Aim of the task ▸ Because the listing below is to be kept intact, restate all of it word for word.

Given entries ▸
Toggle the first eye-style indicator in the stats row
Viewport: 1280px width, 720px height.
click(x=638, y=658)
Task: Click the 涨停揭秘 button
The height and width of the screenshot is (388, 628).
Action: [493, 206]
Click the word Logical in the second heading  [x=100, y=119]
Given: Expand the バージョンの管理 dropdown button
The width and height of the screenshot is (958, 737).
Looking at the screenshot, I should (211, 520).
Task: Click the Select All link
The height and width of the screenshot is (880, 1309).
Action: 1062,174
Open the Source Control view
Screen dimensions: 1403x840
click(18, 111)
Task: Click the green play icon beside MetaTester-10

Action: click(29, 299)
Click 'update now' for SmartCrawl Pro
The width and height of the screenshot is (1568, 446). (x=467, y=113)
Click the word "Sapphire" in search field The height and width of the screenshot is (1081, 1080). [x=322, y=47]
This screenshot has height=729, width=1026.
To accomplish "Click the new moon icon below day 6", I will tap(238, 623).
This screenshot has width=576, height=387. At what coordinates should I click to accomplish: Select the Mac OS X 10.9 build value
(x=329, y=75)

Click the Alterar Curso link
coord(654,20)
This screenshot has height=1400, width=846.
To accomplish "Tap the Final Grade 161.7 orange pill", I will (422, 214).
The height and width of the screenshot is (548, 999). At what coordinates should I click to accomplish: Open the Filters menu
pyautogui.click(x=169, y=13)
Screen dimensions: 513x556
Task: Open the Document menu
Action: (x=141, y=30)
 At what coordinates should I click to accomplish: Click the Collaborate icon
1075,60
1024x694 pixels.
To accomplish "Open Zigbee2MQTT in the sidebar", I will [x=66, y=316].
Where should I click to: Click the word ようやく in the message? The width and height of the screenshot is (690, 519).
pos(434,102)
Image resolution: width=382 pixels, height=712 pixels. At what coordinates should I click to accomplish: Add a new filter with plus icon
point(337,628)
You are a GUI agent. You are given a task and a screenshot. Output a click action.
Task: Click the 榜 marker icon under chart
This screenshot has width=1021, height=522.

Written answer ▸
Toggle the first eye-style indicator in the stats row
Viewport: 1280px width, 720px height.
click(x=638, y=658)
Task: Click the 涨停揭秘 button
The height and width of the screenshot is (388, 628).
Action: [493, 206]
Click the word Logical in the second heading  [x=100, y=119]
Given: Expand the バージョンの管理 dropdown button
The width and height of the screenshot is (958, 737).
Looking at the screenshot, I should (211, 520).
Task: Click the Select All link
The height and width of the screenshot is (880, 1309).
Action: 1062,174
Open the Source Control view
Screen dimensions: 1403x840
click(18, 111)
Task: Click the green play icon beside MetaTester-10

Action: click(29, 299)
Click 'update now' for SmartCrawl Pro
The width and height of the screenshot is (1568, 446). (x=467, y=113)
Click the word "Sapphire" in search field The height and width of the screenshot is (1081, 1080). [x=322, y=47]
This screenshot has height=729, width=1026.
To accomplish "Click the new moon icon below day 6", I will tap(238, 623).
This screenshot has width=576, height=387. At what coordinates should I click to accomplish: Select the Mac OS X 10.9 build value
(x=329, y=75)

Click the Alterar Curso link
coord(654,20)
This screenshot has height=1400, width=846.
To accomplish "Tap the Final Grade 161.7 orange pill", I will (422, 214).
The height and width of the screenshot is (548, 999). At what coordinates should I click to accomplish: Open the Filters menu
pyautogui.click(x=169, y=13)
Screen dimensions: 513x556
Task: Open the Document menu
Action: (x=141, y=30)
 At what coordinates should I click to accomplish: Click the Collaborate icon
1075,60
1024x694 pixels.
To accomplish "Open Zigbee2MQTT in the sidebar", I will [x=66, y=316].
Where should I click to: Click the word ようやく in the message? The width and height of the screenshot is (690, 519).
pos(434,102)
Image resolution: width=382 pixels, height=712 pixels. At what coordinates should I click to accomplish: Add a new filter with plus icon
point(337,628)
You are a GUI agent. You are given a task and a screenshot. Output a click action.
Task: Click the 榜 marker icon under chart
This screenshot has width=1021, height=522.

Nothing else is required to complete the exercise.